According to the Centers for Disease Control and Prevention (CDC) Pre-exposure prophylaxis (or PrEP) is when people at very high risk for acquiring HIV take specific HIV prevention medicines daily to lower their chances of getting infected. Truvada® (pronounced tru vá duh), is approved for daily use as PrEP to help prevent an HIV-negative person who weighs at least 35 kg (77 pounds) from getting HIV from a sexual or injection-drug-using partner who’s positive.
When taken every day, PrEP is safe and highly effective in preventing HIV infection. PrEP reaches maximum protection from HIV for receptive anal sex at about 7 days of daily use. For receptive vaginal sex and injection drug use, PrEP reaches maximum protection at about 20 days of daily use. No data are yet available about how long it takes to reach maximum protection for insertive anal or insertive vaginal sex.
Who should take PrEP?
PrEP is for people without HIV who are at high risk for getting it. PrEP is recommended for HIV-negative people who:
- are in an ongoing sexual relationship with someone who is HIV-positive
- are not in a mutually monogamous relationship with a partner who recently tested HIV-negative
- are gay or bisexual males who have had anal sex without using a condom or been diagnosed with an STD in the past 6 months
- are heterosexual men or women who do not regularly use condoms during sex with partners of unknown HIV status who are at substantial risk of HIV infection (for example, people who inject drugs or women who have bisexual male partners)
- exchange sex for money, food, housing and/or drugs
Take the readiness quiz below to see if PrEP is right for you. The Stigma Project- Is PrEP Right for Me?
What is required to take PrEP?
Truvada is a pill that must be taken daily to be effective. Missing a dose may reduce its effectiveness and can put you at risk for getting HIV. In addition, you must take an HIV test before beginning PrEP to be sure you don’t already have HIV as well as testing every three months while you’re taking it.
How can I pay for PrEP?
There are many costs that can be associated with PrEP, such as the regular doctors visits, the cost of labs, and the cost of the medication itself. However, many health insurance companies (including Medicaid) can cover the costs associated with PrEP and the medication. You should speak to your health insurance company directly for questions on coverage. There are additional resources available for both insured and uninsured people.
- Gilead Medication Assistance Program- If you have health insurance but your deductibles or co-pays are too high for you to pay, GILEAD also has a co-pay assistance program for this. Visit the GILEAD PrEP medication assistance website at http://www.truvada.com/truvada-patient-assistance for more information about their co-pay assistance program.

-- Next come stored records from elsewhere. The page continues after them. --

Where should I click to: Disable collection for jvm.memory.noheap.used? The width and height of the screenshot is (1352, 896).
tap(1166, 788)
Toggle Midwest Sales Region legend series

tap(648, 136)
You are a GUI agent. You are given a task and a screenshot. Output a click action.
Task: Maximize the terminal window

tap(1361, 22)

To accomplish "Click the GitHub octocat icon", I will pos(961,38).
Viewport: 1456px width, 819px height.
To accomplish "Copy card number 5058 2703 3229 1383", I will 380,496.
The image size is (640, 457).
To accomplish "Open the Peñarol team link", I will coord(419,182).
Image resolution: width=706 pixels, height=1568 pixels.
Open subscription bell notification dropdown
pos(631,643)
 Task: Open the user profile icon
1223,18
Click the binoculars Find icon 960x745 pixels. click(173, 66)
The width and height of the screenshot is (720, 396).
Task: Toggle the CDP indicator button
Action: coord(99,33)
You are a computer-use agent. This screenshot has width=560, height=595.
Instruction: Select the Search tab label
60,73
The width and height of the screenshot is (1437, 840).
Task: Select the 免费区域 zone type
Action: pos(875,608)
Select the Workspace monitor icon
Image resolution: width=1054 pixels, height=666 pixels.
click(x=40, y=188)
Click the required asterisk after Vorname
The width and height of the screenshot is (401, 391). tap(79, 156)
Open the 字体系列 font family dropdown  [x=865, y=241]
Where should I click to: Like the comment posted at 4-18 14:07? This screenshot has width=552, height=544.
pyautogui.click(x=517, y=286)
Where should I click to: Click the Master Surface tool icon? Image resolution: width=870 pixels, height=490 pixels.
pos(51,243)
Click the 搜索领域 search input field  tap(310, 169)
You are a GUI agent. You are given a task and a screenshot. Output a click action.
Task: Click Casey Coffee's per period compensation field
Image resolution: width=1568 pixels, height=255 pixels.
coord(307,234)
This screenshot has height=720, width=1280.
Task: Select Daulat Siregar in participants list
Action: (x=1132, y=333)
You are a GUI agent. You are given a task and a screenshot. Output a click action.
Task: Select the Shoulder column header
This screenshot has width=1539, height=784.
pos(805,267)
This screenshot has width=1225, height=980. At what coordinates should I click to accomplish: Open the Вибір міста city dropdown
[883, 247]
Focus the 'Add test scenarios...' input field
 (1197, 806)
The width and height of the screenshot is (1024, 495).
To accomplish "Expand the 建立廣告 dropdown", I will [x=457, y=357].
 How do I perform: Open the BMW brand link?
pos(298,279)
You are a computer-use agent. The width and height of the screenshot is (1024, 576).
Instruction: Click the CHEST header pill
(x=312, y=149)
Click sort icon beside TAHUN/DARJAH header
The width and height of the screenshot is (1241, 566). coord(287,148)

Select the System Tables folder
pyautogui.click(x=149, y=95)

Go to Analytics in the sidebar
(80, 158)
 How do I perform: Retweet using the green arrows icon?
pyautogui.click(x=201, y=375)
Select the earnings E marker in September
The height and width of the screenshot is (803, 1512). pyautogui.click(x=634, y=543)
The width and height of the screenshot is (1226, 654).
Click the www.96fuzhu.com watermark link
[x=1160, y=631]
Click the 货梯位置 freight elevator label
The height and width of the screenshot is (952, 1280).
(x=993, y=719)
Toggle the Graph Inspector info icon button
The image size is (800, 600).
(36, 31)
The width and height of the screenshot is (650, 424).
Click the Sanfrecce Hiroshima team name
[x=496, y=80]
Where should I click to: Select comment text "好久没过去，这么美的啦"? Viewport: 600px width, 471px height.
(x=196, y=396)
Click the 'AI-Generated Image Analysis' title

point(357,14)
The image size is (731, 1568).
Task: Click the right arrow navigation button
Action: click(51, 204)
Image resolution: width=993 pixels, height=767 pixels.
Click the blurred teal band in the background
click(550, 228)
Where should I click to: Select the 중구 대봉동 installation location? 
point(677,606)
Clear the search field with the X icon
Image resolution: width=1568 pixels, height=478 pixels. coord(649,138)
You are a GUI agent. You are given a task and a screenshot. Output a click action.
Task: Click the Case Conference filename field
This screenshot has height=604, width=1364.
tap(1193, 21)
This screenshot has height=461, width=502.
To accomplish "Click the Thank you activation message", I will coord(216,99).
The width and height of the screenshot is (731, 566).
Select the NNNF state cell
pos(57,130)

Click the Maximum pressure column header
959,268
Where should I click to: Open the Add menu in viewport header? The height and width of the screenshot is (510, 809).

- Patient Access Network Foundation
- Patient Advocacy Foundation
- If you do not have health insurance, or your insurance will not cover PrEP, GILEAD, the company that makes Truvada, has patient assistance programs available for some patients. Visit the GILEAD PrEP medication assistance website at http://www.truvada.com/truvada-patient-assistance for more information about their patient assistance program.
Can I stop using condoms when I have sex if I take PrEP?
According to the Centers for Disease Control and Prevention (CDC), you should not stop using condoms because you are taking PrEP. This is because PrEP does not protect against other STDs, like syphilis and gonorrhea.
Where can I find PrEP providers in my area?
There are multiple PrEP providers located throughout the state. Please see the map below for more information.
For a detailed list of PrEP providers in the state, please see here.
For more information on PrEP, please visit the Centers for Disease Control and Prevention PrEP page.
If you are a provider and interested on being added as a PrEP provider, please contact the person(s) below.
Preston Nguyen Tang, MPH
Health Program Specialist I
Phone: (702) 486-6488
Think you have already been exposed to HIV?
Individuals who may have been exposed to HIV in the past 72 hours may be interested in post-exposure prophylaxis (or PEP). PEP is a 28-day pill prescription that when taken as prescribed, can help prevent HIV infection. Call your doctor if you think you need PEP, or go to your local emergency department or urgent care facility.